Liputan6.com, Banjarnegara - Warga Banjarnegara, Jawa Tengah sempat dibuat heboh oleh beredarnya retakan tanah longsor yang semburkan api. Belakangan diketahui, peristiwa itu terjadi di Majatengah Kecamatan Banjarmangu, awal dasarian kedua Desember 2018.
Dalam video tersebut, bahkan dua orang yang mendapati api dalam retakan berusaha memadamkannya. Tetapi bukannya padam, api justru bertambah besar.
Baca Juga
Advertisement
Di luar retakan tanah yang menyemburkan api, secara bersamaan retakan tanah longsor juga banyak ditemukan di daerah tebing yang kini menjadi perkebunan salak ini.
Hanya saja, retakan tanah yang ada di jalan setapak ini lah yang menyemburkan api.
Pusat Vulkanologi Mitigasi Bencana Geologi (PVMBG) memastikan, semburan api dari retakan tanah ini aman dari gas beracun.
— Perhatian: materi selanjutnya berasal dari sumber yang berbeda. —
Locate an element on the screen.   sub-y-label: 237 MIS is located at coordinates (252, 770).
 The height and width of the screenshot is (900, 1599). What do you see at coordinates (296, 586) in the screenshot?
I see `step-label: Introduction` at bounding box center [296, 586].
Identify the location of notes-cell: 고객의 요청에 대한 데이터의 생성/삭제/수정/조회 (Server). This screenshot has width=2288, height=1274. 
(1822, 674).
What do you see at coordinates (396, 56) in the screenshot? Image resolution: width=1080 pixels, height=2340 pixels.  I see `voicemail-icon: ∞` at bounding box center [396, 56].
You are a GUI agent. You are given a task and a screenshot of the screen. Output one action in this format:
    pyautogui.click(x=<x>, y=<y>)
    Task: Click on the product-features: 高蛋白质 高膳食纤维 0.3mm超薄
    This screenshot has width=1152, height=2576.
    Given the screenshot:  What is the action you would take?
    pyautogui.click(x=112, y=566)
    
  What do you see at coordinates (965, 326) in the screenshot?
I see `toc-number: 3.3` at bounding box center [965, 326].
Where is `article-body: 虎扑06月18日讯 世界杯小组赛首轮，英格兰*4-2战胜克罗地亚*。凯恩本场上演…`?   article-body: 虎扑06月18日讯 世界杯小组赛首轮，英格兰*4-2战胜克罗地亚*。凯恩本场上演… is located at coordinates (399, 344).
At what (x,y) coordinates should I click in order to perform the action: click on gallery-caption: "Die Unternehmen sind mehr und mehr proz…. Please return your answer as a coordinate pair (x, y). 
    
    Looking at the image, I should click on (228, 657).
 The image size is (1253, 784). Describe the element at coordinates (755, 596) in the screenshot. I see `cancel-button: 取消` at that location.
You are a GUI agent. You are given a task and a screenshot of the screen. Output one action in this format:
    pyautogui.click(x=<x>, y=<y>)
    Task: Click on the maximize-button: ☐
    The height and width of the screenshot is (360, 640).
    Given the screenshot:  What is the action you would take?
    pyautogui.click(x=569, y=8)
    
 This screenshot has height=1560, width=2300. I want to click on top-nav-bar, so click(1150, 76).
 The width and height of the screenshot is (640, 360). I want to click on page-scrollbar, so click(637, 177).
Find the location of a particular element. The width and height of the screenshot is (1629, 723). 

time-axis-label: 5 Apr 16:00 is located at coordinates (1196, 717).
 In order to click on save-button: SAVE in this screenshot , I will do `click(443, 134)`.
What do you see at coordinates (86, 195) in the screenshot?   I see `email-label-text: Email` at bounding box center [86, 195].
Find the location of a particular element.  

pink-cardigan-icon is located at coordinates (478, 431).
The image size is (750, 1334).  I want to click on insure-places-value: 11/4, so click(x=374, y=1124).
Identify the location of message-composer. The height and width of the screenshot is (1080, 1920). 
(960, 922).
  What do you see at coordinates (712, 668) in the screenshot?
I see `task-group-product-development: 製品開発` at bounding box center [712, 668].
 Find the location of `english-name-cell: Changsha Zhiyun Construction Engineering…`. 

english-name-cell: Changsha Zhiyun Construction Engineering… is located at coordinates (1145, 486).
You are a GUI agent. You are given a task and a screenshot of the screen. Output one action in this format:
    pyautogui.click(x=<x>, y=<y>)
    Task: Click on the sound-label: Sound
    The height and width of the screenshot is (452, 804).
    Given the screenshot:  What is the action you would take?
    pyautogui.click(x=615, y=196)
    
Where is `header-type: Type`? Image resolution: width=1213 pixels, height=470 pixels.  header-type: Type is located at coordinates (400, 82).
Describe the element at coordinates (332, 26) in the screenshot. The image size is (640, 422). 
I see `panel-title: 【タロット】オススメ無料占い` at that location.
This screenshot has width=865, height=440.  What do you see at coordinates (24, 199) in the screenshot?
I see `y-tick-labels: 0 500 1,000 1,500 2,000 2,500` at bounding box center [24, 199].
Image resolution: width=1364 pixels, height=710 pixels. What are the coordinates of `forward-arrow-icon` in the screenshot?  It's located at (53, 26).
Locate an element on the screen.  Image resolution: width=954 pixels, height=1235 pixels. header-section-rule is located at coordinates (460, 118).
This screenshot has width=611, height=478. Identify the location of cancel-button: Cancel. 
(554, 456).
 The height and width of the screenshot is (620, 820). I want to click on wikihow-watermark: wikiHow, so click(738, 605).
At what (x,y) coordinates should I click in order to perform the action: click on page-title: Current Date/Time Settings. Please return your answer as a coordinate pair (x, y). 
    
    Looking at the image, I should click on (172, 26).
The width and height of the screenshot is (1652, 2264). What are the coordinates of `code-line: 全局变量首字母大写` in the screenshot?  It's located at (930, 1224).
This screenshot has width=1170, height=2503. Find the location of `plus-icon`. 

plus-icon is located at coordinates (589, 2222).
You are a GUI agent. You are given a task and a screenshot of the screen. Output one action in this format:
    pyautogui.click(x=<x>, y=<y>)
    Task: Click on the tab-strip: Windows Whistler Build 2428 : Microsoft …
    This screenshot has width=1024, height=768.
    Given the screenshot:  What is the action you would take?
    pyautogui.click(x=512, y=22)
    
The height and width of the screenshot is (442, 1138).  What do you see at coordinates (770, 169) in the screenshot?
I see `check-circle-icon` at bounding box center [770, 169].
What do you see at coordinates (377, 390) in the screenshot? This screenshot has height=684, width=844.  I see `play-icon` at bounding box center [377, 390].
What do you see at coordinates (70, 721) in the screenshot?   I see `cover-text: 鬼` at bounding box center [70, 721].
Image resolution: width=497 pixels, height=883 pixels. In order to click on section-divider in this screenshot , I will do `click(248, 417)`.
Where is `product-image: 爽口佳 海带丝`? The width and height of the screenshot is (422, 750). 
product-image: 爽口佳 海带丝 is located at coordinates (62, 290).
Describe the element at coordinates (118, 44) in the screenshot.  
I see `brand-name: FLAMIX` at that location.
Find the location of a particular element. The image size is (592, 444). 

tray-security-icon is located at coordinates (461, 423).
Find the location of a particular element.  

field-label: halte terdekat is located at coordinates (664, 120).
Hanya saja, gas apa yang bisa terbakar, belum diteliti lebih lanjut.
Hanya saja, PVMBG menduga api yang menyala dari retakan tanah itu berasal dari terbakarnya gas alam.
"Kita hanya meneliti gas beracunnya saja. Itu aman," ucap Surip, Kepala Pos Pengamatan Gunung Dieng, PVMBG, beberapa waktu lalu.
Munculnya retakan tanah longsor yang menyemburkan api itu mengingatkan bencana yang terjadi sekitar 23 tahun silam, tepatnya tahun 1996. Ternyata, wilayah ini pada masa itu adalah permukiman padat penduduk.
Namanya Dusun Kalitengah. Gerakan tanah atau longsor yang terus terjadi memaksa puluhan warga dusun pindah, alias bedol dusun.
Satu Keluarga Tertinggal di Kalitengah
Retakan tanah yang terjadi di tebing atau lereng, mengancam langsung rumah warga. Nyawa dan harta dipertaruhkan. Sewaktu-waktu, bisa saja ribuan kubik material longsoran menimbun kampung mereka.
"Api itu muncul di Kalitengah, di situ memang rawan longsor," ucap Kepala Desa Majatengah, Sarno.
Sejak saat itu, dusun di mana muncul retakan tanah yang menyemburkan api itu ditinggalkan. Warga memulai hidup baru di permukiman yang relatif lebih aman.
Dusun Kalitengah yang pada masanya adalah perkampungan, kini telah berubah menjadi perkebunan salak. Tetapi, jejak keberedaan permukiman masih ada.
Di tempat ini, masih berdiri sebuah rumah penduduk berbahan kayu. Rumah itu dihuni oleh satu Kepala Keluarga, Ahmad Khoirulloh, satu-satunya keluarga yang menghuni wilayah ini.
Sarno pun tak pahaam alasan apa yang membuat Khoirulloh memilih bertempat tinggal terpisah dari penduduk lain yang sudah lama meninggalkan dusun mereka ini. Padahal, tanah di sekitar tempat tinggal itu terus bergerak dan mengancam.
Dari retakan tanah longsor yang menyemburkan api, rumah ini hanya berjarak sekitar 20 meter. Namun, keluarga ini tetap bertahan di lokasi perkebunan yang sepi ini.
"Tinggal rumah satu itu yang masih bertahan," Sarno menambahkan.
Advertisement
Longsor Semakin Meluas
Ancaman longsor di Kalitengah tak berhenti. Bahkan kini dampak longsor di tempat ini kian meluas. Gerakan tanah terjadi di dua dusun, yakni Dusun Kalitengah dan Dusun Majatengah Desa Majatengah.
Di wilayah Dusun Kalitengah, longsor menimpa 10 hektar lebih lahan pertanian warga yang rata-rata ditanami bibit salak. Lahan tebing yang berada di atas sungai Kacangan tersebut ambles hingga puluhan meter.
Jalan setapak yang biasa dimanfaatkan petani untuk mengakses kebun pun lenyap karena longsor. Lahan berubah terjal tak beraturan. Ribuan tanaman salak yang jadi produk inti lahan tersebut rusak dan bertumbangan.
Sarno mengungkapkan, sebelumnya dampak longsor di wilayah ini baru sekitar 4 hingga 5 hektar. Saat itu, peristiwa longsor diikuti dengan fenomena munculnya api dari retakan tanah di jalan setapak.
Kini dusun yang sudah ditinggalkan penduduknya itu kembali longsor dengan dampak cukup parah. Berhektar-hektar tanaman salak dan komoditas lainnya rusak akibat longsor.